In the past two years, Chennai-based dermatologist Dr Renita Rajan had been on an active mission to increase her engagement on Instagram. Her target was to cross 10k followers, but today, she is well past that. Her topical posts on skincare have made her quite popular among her followers, as have her considerate replies to the people commenting on those posts, asking follow-up questions.

“I try and engage with my followers as much as I can. For example, we discuss the best treatment options for a particular zone, and I stay available for an hour after posting to reply to almost all responses. It’s about making it interactive and educational at the same time,” she says. She also holds contests, polls, lives and offers giveaways. “I feel like I have a lot more space to discuss an issue at depth in the hour-long lives, than in a consult that wraps up in minutes,” she says.
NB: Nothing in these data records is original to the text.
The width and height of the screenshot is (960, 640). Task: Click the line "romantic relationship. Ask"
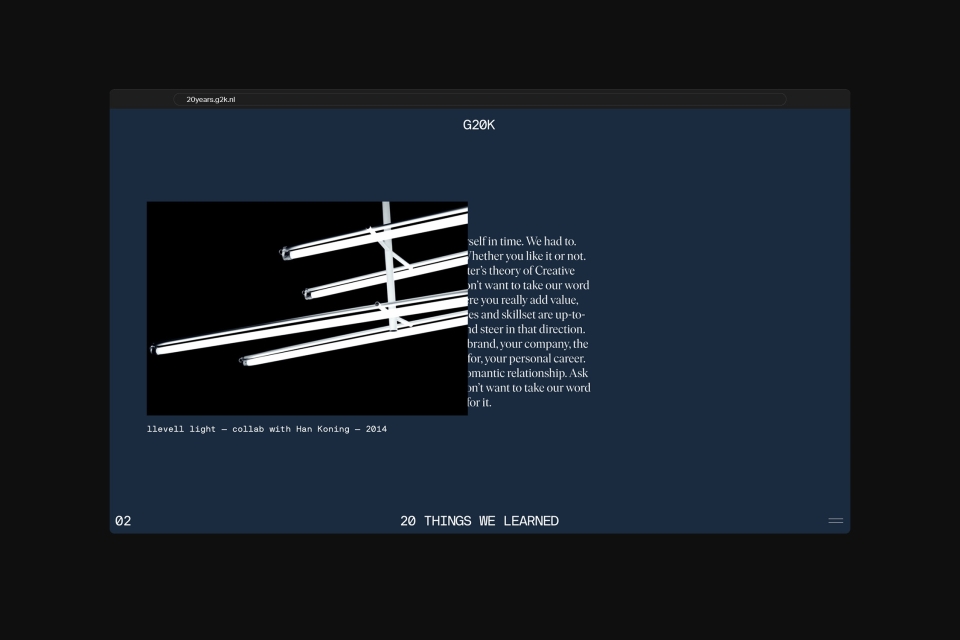click(x=529, y=373)
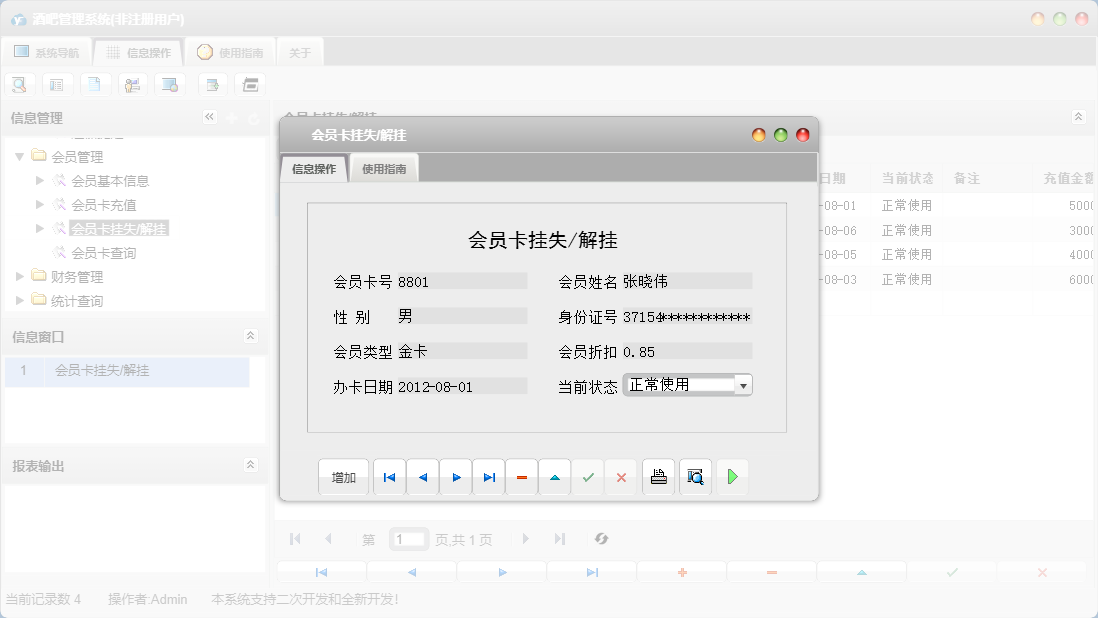The image size is (1098, 618).
Task: Click the report list icon on the toolbar
Action: click(57, 84)
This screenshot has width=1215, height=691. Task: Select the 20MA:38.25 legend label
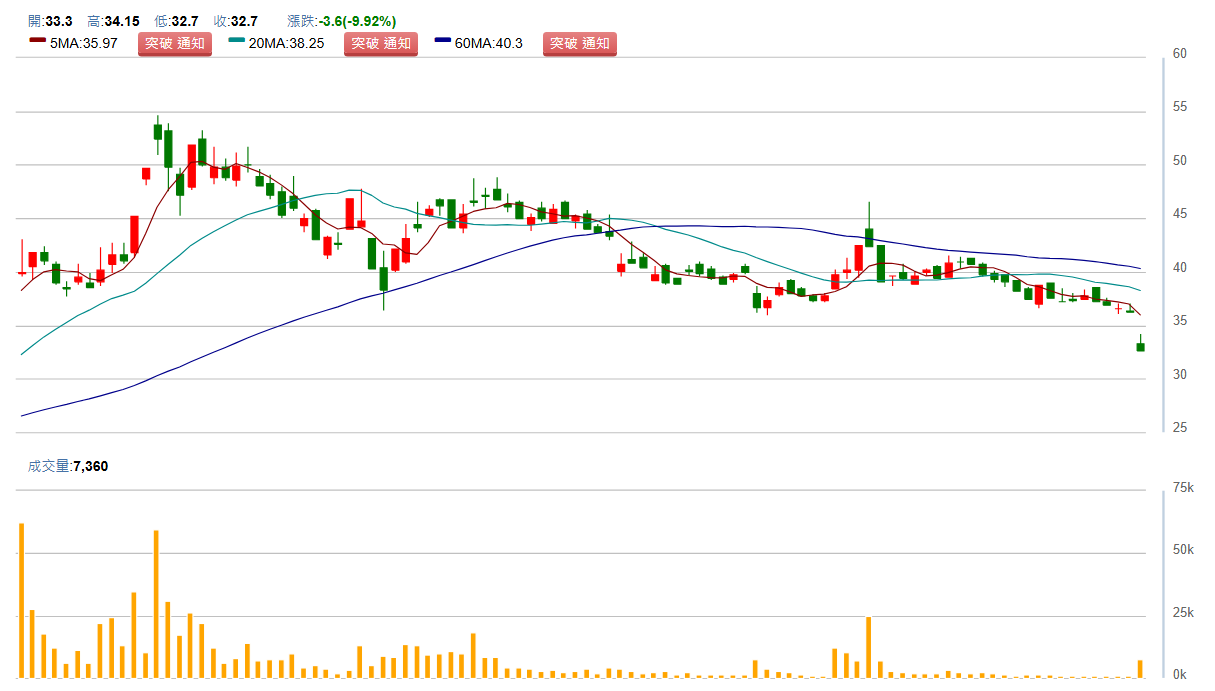(286, 43)
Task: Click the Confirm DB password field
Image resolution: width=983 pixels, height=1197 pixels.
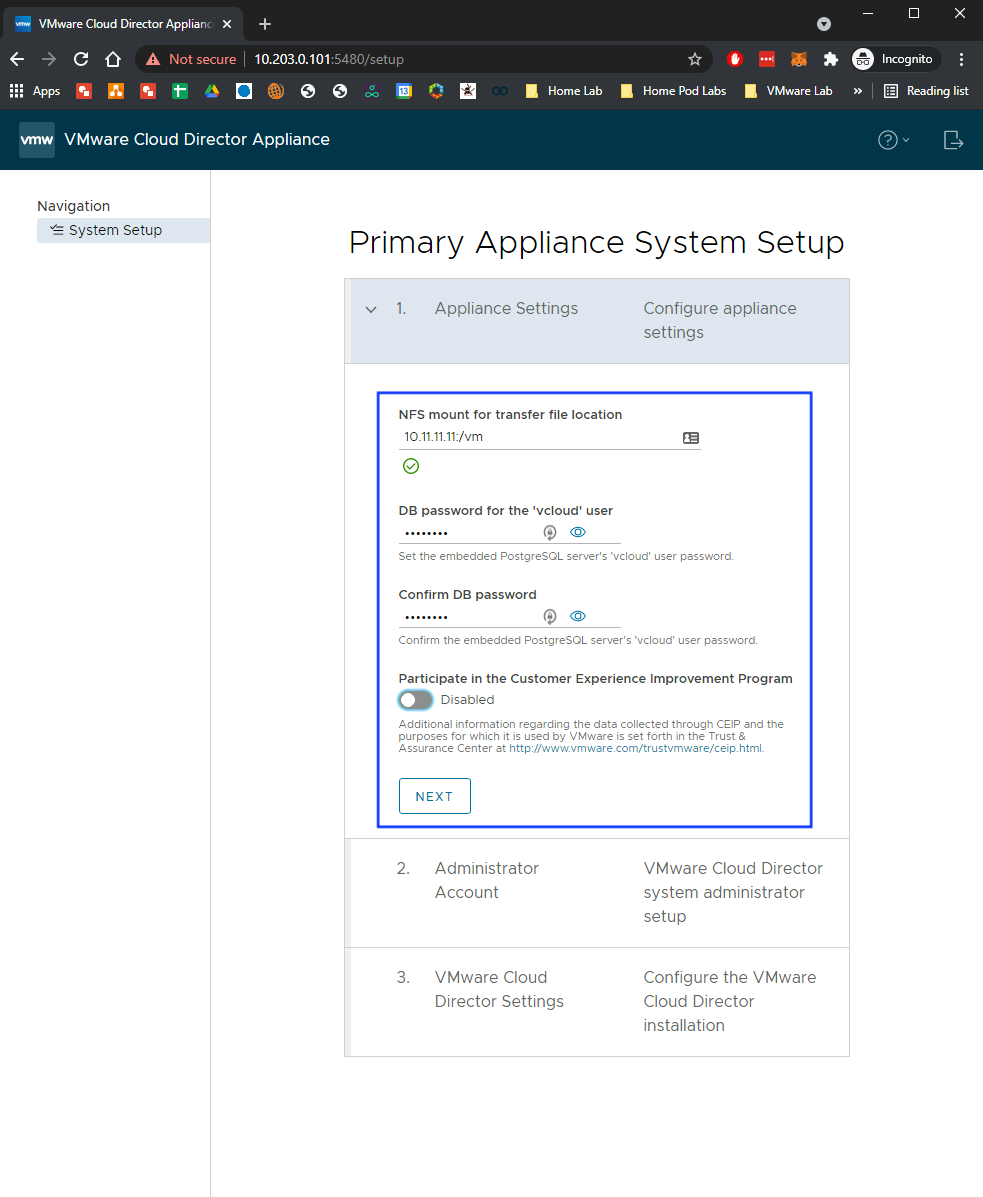Action: (x=468, y=617)
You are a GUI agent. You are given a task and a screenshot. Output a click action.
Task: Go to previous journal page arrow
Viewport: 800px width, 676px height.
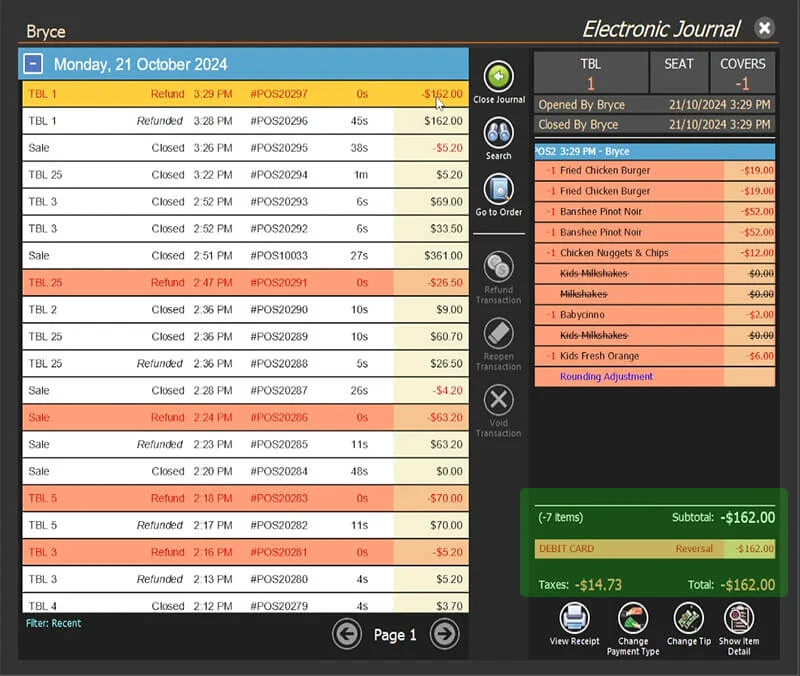(x=347, y=634)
Her bio explicitly states ‘no influence, expert opinions only’. “Sometimes on social media, you have people ruthlessly promoting a product that clearly requires an expert medical opinion. I personally don’t promote a product unless it is something that I already use in my clinic and I know will be beneficial,” she says, agreeing that there is bound to be an overlap between promotion and expert opinions. “But even if I promote a product, it will be democratic. We can discuss its merits and demerits, and use science to defend it.”

Simplifying the science behind skin, hair and cosmetology is another one of her passions. “If my patients are well-informed before they come to my clinic, it makes the process much easier for me too,” she says.